> [Raw data]
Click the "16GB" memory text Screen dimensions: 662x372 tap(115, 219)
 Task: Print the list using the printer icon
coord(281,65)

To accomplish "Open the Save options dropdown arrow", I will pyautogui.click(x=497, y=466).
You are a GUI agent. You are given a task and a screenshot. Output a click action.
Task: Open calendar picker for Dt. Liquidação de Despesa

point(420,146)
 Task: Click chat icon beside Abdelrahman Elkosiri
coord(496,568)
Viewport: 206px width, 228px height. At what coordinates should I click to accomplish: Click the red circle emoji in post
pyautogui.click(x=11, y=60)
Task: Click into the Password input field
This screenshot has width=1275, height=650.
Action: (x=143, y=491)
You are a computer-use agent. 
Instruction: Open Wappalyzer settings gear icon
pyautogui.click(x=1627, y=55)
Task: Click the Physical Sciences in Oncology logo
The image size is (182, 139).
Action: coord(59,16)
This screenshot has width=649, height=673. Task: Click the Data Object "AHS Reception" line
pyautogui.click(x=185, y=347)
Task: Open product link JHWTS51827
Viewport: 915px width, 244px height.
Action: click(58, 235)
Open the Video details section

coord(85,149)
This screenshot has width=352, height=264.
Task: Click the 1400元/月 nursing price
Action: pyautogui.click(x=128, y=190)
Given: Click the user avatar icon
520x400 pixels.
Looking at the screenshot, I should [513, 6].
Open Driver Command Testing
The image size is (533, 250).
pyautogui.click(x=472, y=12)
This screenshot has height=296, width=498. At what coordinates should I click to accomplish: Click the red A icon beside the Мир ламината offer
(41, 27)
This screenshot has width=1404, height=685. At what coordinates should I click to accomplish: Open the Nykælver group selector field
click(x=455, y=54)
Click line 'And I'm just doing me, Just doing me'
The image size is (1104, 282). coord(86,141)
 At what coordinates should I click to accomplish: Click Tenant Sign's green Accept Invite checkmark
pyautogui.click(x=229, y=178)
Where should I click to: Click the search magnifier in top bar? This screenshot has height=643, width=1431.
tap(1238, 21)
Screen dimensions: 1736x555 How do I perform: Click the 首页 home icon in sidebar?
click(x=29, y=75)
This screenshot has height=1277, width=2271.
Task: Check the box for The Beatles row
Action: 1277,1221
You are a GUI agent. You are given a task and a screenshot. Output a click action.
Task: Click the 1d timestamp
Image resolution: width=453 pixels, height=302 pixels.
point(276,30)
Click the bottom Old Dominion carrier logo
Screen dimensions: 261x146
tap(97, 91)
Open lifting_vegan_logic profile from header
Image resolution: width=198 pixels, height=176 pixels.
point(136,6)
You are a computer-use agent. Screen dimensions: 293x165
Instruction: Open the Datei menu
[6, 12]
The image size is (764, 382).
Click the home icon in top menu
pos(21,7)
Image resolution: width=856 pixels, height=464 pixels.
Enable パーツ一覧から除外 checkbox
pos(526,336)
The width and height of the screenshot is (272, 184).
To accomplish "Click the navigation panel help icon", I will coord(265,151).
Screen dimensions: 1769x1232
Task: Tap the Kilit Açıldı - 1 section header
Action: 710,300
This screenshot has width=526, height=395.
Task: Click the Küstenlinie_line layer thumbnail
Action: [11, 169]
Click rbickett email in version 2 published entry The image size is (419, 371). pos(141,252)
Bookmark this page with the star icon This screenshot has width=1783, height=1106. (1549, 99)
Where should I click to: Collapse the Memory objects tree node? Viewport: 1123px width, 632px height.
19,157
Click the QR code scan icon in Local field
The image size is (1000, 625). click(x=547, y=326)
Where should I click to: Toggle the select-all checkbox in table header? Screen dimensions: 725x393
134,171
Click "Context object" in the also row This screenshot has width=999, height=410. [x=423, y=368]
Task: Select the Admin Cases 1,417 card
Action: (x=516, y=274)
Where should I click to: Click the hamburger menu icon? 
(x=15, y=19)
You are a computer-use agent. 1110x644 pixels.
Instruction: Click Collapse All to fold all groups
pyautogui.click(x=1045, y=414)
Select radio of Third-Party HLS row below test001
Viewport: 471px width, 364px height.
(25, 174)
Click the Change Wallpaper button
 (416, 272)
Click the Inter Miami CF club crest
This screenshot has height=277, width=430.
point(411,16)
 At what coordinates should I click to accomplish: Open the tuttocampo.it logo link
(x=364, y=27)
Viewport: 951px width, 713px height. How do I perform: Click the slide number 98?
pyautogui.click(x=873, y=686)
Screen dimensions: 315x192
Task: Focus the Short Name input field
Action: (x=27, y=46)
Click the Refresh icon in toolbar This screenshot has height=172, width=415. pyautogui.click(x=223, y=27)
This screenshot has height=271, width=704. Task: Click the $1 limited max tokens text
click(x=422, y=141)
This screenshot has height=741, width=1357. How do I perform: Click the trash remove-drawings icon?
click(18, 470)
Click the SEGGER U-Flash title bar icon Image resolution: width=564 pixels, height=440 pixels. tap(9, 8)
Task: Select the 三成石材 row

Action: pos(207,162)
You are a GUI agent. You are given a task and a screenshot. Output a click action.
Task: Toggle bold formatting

> [Exercise brief]
Rewrite all of the entries above, putting "Password text box" wherever "Password input field" appears and leaving everything else unchanged.

> [Solution for this exercise]
Click the "16GB" memory text Screen dimensions: 662x372 tap(115, 219)
 Task: Print the list using the printer icon
coord(281,65)

To accomplish "Open the Save options dropdown arrow", I will pyautogui.click(x=497, y=466).
You are a GUI agent. You are given a task and a screenshot. Output a click action.
Task: Open calendar picker for Dt. Liquidação de Despesa

point(420,146)
 Task: Click chat icon beside Abdelrahman Elkosiri
coord(496,568)
Viewport: 206px width, 228px height. At what coordinates should I click to accomplish: Click the red circle emoji in post
pyautogui.click(x=11, y=60)
Task: Click into the Password text box
This screenshot has width=1275, height=650.
Action: (x=143, y=491)
You are a computer-use agent. 
Instruction: Open Wappalyzer settings gear icon
pyautogui.click(x=1627, y=55)
Task: Click the Physical Sciences in Oncology logo
The image size is (182, 139).
Action: coord(59,16)
This screenshot has width=649, height=673. Task: Click the Data Object "AHS Reception" line
pyautogui.click(x=185, y=347)
Task: Open product link JHWTS51827
Viewport: 915px width, 244px height.
Action: click(58, 235)
Open the Video details section

coord(85,149)
This screenshot has width=352, height=264.
Task: Click the 1400元/月 nursing price
Action: pyautogui.click(x=128, y=190)
Given: Click the user avatar icon
520x400 pixels.
Looking at the screenshot, I should [513, 6].
Open Driver Command Testing
The image size is (533, 250).
pyautogui.click(x=472, y=12)
This screenshot has height=296, width=498. At what coordinates should I click to accomplish: Click the red A icon beside the Мир ламината offer
(41, 27)
This screenshot has width=1404, height=685. At what coordinates should I click to accomplish: Open the Nykælver group selector field
click(x=455, y=54)
Click line 'And I'm just doing me, Just doing me'
The image size is (1104, 282). coord(86,141)
 At what coordinates should I click to accomplish: Click Tenant Sign's green Accept Invite checkmark
pyautogui.click(x=229, y=178)
Where should I click to: Click the search magnifier in top bar? This screenshot has height=643, width=1431.
tap(1238, 21)
Screen dimensions: 1736x555 How do I perform: Click the 首页 home icon in sidebar?
click(x=29, y=75)
This screenshot has height=1277, width=2271.
Task: Check the box for The Beatles row
Action: 1277,1221
You are a GUI agent. You are given a task and a screenshot. Output a click action.
Task: Click the 1d timestamp
Image resolution: width=453 pixels, height=302 pixels.
point(276,30)
Click the bottom Old Dominion carrier logo
Screen dimensions: 261x146
tap(97, 91)
Open lifting_vegan_logic profile from header
Image resolution: width=198 pixels, height=176 pixels.
point(136,6)
You are a computer-use agent. Screen dimensions: 293x165
Instruction: Open the Datei menu
[6, 12]
The image size is (764, 382).
Click the home icon in top menu
pos(21,7)
Image resolution: width=856 pixels, height=464 pixels.
Enable パーツ一覧から除外 checkbox
pos(526,336)
The width and height of the screenshot is (272, 184).
To accomplish "Click the navigation panel help icon", I will coord(265,151).
Screen dimensions: 1769x1232
Task: Tap the Kilit Açıldı - 1 section header
Action: 710,300
This screenshot has width=526, height=395.
Task: Click the Küstenlinie_line layer thumbnail
Action: [11, 169]
Click rbickett email in version 2 published entry The image size is (419, 371). pos(141,252)
Bookmark this page with the star icon This screenshot has width=1783, height=1106. (1549, 99)
Where should I click to: Collapse the Memory objects tree node? Viewport: 1123px width, 632px height.
19,157
Click the QR code scan icon in Local field
The image size is (1000, 625). click(x=547, y=326)
Where should I click to: Toggle the select-all checkbox in table header? Screen dimensions: 725x393
134,171
Click "Context object" in the also row This screenshot has width=999, height=410. [x=423, y=368]
Task: Select the Admin Cases 1,417 card
Action: (x=516, y=274)
Where should I click to: Click the hamburger menu icon? 
(x=15, y=19)
You are a computer-use agent. 1110x644 pixels.
Instruction: Click Collapse All to fold all groups
pyautogui.click(x=1045, y=414)
Select radio of Third-Party HLS row below test001
Viewport: 471px width, 364px height.
(25, 174)
Click the Change Wallpaper button
 (416, 272)
Click the Inter Miami CF club crest
This screenshot has height=277, width=430.
point(411,16)
 At what coordinates should I click to accomplish: Open the tuttocampo.it logo link
(x=364, y=27)
Viewport: 951px width, 713px height. How do I perform: Click the slide number 98?
pyautogui.click(x=873, y=686)
Screen dimensions: 315x192
Task: Focus the Short Name input field
Action: (x=27, y=46)
Click the Refresh icon in toolbar This screenshot has height=172, width=415. pyautogui.click(x=223, y=27)
This screenshot has height=271, width=704. Task: Click the $1 limited max tokens text
click(x=422, y=141)
This screenshot has height=741, width=1357. How do I perform: Click the trash remove-drawings icon?
click(18, 470)
Click the SEGGER U-Flash title bar icon Image resolution: width=564 pixels, height=440 pixels. tap(9, 8)
Task: Select the 三成石材 row

Action: pos(207,162)
You are a GUI agent. You are given a task and a screenshot. Output a click action.
Task: Toggle bold formatting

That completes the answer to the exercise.